:: Work order ::
Every line containing the word "amount" is to be copied from the data below.
** Opening Supplied material block **
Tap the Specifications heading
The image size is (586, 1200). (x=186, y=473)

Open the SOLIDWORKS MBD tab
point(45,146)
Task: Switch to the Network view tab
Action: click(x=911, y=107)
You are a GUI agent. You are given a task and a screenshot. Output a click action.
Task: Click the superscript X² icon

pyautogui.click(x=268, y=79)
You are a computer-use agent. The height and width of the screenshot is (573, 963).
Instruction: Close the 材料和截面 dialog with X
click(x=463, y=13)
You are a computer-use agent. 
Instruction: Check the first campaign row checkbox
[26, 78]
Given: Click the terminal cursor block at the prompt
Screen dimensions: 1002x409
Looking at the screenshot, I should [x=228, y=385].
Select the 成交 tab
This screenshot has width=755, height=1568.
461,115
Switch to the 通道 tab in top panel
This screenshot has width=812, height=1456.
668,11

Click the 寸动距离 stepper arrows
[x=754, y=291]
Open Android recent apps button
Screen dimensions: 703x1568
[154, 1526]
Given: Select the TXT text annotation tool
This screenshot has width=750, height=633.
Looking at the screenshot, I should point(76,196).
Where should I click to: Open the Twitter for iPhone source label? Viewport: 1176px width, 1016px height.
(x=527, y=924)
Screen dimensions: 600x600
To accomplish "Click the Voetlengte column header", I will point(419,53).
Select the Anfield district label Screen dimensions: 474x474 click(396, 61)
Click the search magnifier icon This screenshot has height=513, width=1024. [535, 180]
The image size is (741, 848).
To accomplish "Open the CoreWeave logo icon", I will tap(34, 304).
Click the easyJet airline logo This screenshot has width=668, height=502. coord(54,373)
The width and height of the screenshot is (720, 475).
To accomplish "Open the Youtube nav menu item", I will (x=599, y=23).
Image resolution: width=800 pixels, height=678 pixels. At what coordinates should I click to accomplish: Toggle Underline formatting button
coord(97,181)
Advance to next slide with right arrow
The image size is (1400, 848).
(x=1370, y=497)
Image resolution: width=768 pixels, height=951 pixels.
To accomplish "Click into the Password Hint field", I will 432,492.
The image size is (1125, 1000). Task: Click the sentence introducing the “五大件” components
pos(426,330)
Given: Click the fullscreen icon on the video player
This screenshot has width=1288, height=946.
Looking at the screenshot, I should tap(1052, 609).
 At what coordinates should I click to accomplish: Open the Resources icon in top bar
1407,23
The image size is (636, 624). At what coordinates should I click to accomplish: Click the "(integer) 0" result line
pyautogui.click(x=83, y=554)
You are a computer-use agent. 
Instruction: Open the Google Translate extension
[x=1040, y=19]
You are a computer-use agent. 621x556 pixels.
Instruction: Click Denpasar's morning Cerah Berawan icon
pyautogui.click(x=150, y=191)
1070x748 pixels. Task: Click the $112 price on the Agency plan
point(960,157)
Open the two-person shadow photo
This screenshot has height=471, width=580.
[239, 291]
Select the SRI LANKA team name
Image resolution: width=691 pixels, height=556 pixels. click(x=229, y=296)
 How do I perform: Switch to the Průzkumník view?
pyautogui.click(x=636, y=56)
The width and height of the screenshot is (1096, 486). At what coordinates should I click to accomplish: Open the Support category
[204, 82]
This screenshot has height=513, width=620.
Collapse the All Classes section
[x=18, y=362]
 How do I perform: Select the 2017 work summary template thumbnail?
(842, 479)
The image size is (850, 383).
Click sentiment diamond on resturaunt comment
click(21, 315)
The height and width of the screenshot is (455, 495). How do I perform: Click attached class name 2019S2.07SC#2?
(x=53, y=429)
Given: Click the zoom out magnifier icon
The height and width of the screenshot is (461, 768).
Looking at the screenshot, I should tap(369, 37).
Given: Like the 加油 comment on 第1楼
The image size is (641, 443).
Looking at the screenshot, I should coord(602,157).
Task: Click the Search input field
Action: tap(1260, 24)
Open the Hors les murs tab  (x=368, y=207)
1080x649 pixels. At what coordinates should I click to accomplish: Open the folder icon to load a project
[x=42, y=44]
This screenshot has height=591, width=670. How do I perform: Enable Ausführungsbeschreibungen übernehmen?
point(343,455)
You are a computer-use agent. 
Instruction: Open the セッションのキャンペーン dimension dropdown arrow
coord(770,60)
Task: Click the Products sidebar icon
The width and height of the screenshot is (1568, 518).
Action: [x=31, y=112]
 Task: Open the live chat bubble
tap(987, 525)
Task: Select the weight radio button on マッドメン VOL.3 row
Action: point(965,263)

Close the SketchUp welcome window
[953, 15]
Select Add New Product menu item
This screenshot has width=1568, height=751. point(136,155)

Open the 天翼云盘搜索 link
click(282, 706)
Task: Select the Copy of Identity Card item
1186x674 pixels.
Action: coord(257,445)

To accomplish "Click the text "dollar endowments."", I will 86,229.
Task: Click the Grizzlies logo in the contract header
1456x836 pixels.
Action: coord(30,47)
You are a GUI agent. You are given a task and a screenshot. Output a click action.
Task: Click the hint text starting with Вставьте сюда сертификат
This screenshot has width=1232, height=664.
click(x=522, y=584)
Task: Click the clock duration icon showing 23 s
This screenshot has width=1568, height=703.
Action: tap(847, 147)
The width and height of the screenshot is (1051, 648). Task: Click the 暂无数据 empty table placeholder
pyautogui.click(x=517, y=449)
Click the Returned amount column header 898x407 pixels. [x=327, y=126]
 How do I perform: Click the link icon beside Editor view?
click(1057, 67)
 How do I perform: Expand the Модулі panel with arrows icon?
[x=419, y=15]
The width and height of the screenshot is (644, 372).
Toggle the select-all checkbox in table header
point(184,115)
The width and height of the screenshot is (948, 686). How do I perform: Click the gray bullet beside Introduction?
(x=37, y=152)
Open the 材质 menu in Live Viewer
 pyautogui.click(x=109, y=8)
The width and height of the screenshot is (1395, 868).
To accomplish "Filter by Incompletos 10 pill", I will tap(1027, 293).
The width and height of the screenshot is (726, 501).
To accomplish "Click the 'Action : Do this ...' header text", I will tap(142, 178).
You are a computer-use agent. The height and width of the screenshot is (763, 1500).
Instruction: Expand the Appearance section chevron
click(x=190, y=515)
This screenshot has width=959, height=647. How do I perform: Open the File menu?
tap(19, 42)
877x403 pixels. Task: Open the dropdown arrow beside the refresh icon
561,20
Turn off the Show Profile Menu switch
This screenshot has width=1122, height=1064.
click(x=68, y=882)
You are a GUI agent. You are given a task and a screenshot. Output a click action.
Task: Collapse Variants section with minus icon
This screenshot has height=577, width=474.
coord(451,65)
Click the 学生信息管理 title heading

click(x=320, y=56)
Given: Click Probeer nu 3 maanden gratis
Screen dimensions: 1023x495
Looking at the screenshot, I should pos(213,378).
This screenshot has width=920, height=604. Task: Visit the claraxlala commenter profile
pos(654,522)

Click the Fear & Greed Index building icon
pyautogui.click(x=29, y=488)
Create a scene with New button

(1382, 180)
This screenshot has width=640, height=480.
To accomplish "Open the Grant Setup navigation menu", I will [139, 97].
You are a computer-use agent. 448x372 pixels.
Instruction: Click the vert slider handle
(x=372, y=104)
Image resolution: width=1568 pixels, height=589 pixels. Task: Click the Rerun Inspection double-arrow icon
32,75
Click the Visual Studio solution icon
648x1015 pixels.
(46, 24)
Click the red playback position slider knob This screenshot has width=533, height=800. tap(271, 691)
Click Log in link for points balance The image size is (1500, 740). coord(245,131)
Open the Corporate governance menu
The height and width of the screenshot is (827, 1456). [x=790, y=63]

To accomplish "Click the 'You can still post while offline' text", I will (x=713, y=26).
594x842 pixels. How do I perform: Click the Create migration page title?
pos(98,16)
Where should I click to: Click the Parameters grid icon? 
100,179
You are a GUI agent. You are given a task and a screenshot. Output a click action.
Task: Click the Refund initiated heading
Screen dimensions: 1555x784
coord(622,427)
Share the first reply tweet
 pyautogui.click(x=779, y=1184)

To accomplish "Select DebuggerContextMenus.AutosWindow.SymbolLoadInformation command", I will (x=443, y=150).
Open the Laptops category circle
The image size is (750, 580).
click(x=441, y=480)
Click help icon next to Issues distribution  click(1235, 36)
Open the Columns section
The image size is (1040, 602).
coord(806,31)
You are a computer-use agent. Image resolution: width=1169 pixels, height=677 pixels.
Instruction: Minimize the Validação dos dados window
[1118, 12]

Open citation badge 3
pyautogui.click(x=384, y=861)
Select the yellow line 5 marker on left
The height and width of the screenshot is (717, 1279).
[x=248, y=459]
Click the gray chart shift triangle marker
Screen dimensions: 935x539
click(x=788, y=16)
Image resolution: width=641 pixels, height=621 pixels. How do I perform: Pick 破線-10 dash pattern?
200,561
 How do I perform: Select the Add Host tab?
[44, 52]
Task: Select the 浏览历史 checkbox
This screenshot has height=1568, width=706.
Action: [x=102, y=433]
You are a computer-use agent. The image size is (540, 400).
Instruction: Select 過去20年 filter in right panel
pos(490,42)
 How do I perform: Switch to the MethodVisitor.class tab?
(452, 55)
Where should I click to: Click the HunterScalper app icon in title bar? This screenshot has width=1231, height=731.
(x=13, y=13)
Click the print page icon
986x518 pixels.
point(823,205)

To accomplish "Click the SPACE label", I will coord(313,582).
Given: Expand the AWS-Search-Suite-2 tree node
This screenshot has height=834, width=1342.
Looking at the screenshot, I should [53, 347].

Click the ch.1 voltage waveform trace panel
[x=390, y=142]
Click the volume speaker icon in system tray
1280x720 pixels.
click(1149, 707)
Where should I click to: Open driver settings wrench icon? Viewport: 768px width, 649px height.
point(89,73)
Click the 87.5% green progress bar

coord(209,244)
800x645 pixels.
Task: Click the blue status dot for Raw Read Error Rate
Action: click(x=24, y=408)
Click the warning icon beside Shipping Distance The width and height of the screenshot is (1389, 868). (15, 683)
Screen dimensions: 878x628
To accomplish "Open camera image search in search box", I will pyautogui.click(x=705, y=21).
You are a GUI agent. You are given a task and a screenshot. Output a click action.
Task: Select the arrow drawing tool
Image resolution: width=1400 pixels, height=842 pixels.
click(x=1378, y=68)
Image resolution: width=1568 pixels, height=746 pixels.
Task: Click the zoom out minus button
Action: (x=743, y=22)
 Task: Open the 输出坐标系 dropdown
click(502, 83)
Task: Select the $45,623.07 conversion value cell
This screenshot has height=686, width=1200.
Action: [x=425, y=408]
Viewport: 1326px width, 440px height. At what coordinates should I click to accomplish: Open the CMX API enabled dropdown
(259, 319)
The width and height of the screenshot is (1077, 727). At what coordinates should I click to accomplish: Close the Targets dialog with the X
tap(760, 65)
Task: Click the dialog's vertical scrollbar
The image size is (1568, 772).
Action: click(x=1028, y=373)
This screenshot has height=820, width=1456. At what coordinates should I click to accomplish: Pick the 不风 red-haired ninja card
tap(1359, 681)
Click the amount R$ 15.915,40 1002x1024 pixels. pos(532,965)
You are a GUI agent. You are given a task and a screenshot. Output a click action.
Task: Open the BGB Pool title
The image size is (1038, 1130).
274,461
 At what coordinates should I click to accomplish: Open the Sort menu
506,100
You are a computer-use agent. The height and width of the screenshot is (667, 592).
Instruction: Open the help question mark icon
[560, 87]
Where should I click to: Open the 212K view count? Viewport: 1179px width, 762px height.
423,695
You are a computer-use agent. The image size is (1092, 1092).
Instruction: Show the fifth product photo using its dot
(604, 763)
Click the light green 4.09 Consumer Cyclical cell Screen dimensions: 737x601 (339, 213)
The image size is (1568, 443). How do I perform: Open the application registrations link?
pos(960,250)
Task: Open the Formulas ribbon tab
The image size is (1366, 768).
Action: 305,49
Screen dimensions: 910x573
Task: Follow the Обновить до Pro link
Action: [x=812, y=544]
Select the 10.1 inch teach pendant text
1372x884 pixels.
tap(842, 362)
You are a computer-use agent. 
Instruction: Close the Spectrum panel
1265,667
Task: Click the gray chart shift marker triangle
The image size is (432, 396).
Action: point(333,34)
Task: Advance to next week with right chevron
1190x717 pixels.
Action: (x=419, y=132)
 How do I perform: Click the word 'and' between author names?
** Closing Supplied material block **
:: Result of this task ::
Click the Returned amount column header 898x407 pixels. [x=327, y=126]
Click the amount R$ 15.915,40 1002x1024 pixels. pos(532,965)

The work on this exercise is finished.